Note: The preceding log excerpts are only examples. Date, time, and environmental variables may vary depending on your environment.
Once a new VM is created and powered on, the protection update is not being propagated to vCenter from FDM Primary Node. This leads to the unprotecting alarm against the VM in vCenter.
The HA error will still be visible in the UI even after VM restarts. However, VMware verified that the underlying HA functionality remained unchanged. That is, the VM was restarted appropriately on another host by HA when the host it was residing on failed.
The issue is resolved in the ESXi version 6.5 u3 and 6.7 u3 available for download at the Broadcom Downloads page.
Workaround:
As a workaround,
Disable and (Re)enable HA
Disabling HA does not affect running virtual machines at all. It does leave them unprotected by HA for the short time until HA is re-enabled.

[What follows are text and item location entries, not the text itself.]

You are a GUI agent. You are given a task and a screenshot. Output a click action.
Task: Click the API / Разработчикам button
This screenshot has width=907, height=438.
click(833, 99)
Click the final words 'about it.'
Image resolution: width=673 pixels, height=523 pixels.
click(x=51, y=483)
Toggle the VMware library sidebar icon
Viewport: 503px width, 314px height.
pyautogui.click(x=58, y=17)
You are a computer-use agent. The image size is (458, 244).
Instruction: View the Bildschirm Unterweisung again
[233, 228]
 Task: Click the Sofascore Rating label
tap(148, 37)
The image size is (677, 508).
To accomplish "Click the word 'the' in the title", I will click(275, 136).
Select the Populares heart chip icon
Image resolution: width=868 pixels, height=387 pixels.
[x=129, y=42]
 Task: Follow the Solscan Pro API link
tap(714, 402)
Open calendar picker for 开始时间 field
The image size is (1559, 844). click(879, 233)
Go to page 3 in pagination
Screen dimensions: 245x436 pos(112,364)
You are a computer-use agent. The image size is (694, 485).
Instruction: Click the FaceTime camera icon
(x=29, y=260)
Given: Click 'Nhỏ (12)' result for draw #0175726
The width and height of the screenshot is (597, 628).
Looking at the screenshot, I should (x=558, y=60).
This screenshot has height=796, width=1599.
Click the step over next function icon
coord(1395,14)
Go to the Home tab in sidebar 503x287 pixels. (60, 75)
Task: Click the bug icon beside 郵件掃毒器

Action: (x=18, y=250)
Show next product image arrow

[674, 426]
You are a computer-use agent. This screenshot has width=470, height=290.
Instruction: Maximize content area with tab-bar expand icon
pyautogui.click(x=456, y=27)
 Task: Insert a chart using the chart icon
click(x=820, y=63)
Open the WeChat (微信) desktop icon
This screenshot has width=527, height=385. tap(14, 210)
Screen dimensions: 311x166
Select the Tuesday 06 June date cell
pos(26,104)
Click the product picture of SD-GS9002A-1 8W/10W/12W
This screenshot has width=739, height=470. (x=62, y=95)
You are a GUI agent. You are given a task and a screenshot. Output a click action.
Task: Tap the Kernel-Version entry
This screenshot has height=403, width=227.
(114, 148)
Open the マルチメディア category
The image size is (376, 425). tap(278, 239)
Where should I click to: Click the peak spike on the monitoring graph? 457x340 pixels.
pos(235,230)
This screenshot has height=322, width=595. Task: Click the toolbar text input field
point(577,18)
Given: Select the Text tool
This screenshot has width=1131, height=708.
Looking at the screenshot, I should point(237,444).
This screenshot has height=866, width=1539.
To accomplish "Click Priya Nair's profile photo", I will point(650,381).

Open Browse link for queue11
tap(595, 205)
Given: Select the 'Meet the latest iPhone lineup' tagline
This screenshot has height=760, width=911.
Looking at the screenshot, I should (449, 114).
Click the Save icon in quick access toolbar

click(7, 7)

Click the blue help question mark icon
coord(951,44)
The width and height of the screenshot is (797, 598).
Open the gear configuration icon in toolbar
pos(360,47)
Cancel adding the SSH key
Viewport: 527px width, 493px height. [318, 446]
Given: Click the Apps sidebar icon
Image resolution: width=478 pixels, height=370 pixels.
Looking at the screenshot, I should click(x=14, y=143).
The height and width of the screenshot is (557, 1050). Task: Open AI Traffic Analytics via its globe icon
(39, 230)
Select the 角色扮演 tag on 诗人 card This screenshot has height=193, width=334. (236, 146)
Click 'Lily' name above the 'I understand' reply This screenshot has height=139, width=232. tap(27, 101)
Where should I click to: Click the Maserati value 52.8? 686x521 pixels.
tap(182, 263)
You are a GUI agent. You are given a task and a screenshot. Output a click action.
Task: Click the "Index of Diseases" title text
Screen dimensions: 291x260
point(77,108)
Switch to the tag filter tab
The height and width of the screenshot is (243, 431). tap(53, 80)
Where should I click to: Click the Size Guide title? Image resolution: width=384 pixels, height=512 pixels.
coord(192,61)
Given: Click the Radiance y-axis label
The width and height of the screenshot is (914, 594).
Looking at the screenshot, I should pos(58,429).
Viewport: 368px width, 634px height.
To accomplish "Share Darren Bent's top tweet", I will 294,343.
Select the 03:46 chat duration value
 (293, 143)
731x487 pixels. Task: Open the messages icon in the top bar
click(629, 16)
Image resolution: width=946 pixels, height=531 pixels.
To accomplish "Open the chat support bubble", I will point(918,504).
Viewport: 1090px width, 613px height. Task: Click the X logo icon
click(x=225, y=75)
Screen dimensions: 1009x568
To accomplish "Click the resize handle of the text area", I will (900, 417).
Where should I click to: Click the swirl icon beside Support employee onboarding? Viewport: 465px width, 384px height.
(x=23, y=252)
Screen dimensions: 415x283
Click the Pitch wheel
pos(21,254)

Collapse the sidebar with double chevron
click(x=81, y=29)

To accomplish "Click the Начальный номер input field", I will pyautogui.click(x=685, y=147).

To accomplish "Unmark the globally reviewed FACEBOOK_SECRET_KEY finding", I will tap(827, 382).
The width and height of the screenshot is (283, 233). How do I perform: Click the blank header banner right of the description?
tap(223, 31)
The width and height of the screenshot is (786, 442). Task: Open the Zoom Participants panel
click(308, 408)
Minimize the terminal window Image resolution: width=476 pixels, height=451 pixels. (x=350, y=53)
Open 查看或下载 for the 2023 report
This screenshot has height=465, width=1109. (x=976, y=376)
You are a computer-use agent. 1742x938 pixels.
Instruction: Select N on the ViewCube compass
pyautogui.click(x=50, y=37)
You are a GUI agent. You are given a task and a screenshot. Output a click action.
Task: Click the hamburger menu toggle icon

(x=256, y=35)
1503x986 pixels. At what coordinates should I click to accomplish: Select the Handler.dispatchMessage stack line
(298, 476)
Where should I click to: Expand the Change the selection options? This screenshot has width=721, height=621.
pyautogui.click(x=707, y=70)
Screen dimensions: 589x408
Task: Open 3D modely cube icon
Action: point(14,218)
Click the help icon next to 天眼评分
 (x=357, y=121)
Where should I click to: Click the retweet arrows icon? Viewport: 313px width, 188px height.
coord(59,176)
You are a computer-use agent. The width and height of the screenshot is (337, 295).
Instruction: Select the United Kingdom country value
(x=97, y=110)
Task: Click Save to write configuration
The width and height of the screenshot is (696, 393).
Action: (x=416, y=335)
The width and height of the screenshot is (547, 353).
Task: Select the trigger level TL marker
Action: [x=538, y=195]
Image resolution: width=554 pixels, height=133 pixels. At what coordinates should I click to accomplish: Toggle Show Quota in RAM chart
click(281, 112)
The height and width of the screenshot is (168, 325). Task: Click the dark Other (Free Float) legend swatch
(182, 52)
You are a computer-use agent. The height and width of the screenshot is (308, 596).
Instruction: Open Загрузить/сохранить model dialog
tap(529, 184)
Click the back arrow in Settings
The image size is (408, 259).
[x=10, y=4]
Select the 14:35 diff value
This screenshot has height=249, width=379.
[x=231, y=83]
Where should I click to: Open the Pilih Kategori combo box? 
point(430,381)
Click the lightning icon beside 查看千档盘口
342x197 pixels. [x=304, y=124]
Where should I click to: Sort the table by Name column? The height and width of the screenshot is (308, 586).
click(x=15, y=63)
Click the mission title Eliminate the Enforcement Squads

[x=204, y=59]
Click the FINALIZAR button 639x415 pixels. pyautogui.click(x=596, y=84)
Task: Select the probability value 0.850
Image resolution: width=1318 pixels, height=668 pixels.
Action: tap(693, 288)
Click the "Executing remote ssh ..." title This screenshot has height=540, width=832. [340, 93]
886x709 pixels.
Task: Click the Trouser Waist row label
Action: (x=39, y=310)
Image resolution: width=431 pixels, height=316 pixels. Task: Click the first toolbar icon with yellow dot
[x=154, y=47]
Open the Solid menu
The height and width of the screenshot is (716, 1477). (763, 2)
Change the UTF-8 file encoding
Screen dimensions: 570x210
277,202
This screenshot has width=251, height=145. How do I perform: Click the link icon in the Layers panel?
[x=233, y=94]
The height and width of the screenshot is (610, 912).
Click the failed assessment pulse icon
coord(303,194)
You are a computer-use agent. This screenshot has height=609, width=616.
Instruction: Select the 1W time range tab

Note: VMware HA can be disabled only if there are no virtual machines with VMware Fault Tolerance (FT) enabled. If there are virtual machines with VMware FT enabled in the cluster you are disabling, turn off VMware FT before disabling VMware HA.
The risk is low as the actual protection state of the VM is correct. The state is not relayed correctly to the VC UI. Also, we have seen this problem only with newly added VMs and not with already existing/protected VMs.